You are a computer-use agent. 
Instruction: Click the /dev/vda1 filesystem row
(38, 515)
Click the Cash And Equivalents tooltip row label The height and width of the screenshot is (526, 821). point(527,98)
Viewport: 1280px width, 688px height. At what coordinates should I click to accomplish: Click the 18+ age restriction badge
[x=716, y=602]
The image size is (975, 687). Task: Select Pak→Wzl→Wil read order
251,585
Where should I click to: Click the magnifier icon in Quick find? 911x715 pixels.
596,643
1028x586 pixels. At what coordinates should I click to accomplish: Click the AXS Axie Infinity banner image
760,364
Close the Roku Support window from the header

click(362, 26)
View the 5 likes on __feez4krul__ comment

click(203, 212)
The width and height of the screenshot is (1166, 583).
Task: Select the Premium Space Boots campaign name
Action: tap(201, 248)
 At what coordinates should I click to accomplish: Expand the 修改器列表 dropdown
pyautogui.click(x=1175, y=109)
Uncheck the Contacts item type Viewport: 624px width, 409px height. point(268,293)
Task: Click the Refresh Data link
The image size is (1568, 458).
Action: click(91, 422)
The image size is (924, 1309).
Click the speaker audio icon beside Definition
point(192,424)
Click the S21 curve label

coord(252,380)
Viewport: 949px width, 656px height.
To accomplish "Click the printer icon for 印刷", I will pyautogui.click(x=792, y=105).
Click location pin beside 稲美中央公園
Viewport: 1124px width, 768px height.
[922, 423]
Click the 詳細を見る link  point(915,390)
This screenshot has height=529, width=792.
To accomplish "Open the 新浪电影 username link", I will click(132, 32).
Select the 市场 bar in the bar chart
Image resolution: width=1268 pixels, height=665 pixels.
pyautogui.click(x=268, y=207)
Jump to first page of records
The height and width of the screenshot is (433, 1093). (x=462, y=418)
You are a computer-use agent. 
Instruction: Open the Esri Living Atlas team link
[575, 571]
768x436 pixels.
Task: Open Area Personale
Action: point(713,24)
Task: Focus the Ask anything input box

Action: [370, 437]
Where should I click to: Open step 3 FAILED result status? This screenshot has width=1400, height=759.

○ ○ ○ ○ ○

Write out the records in full, word for word.

You are a computer-use agent. 
Instruction: Click the /dev/vda1 filesystem row
(38, 515)
Click the Cash And Equivalents tooltip row label The height and width of the screenshot is (526, 821). point(527,98)
Viewport: 1280px width, 688px height. At what coordinates should I click to accomplish: Click the 18+ age restriction badge
[x=716, y=602]
The image size is (975, 687). Task: Select Pak→Wzl→Wil read order
251,585
Where should I click to: Click the magnifier icon in Quick find? 911x715 pixels.
596,643
1028x586 pixels. At what coordinates should I click to accomplish: Click the AXS Axie Infinity banner image
760,364
Close the Roku Support window from the header

click(362, 26)
View the 5 likes on __feez4krul__ comment

click(203, 212)
The width and height of the screenshot is (1166, 583).
Task: Select the Premium Space Boots campaign name
Action: tap(201, 248)
 At what coordinates should I click to accomplish: Expand the 修改器列表 dropdown
pyautogui.click(x=1175, y=109)
Uncheck the Contacts item type Viewport: 624px width, 409px height. point(268,293)
Task: Click the Refresh Data link
The image size is (1568, 458).
Action: click(91, 422)
The image size is (924, 1309).
Click the speaker audio icon beside Definition
point(192,424)
Click the S21 curve label

coord(252,380)
Viewport: 949px width, 656px height.
To accomplish "Click the printer icon for 印刷", I will pyautogui.click(x=792, y=105).
Click location pin beside 稲美中央公園
Viewport: 1124px width, 768px height.
[922, 423]
Click the 詳細を見る link  point(915,390)
This screenshot has height=529, width=792.
To accomplish "Open the 新浪电影 username link", I will click(132, 32).
Select the 市场 bar in the bar chart
Image resolution: width=1268 pixels, height=665 pixels.
pyautogui.click(x=268, y=207)
Jump to first page of records
The height and width of the screenshot is (433, 1093). (x=462, y=418)
You are a computer-use agent. 
Instruction: Open the Esri Living Atlas team link
[575, 571]
768x436 pixels.
Task: Open Area Personale
Action: point(713,24)
Task: Focus the Ask anything input box

Action: [370, 437]
Where should I click to: Open step 3 FAILED result status? This screenshot has width=1400, height=759.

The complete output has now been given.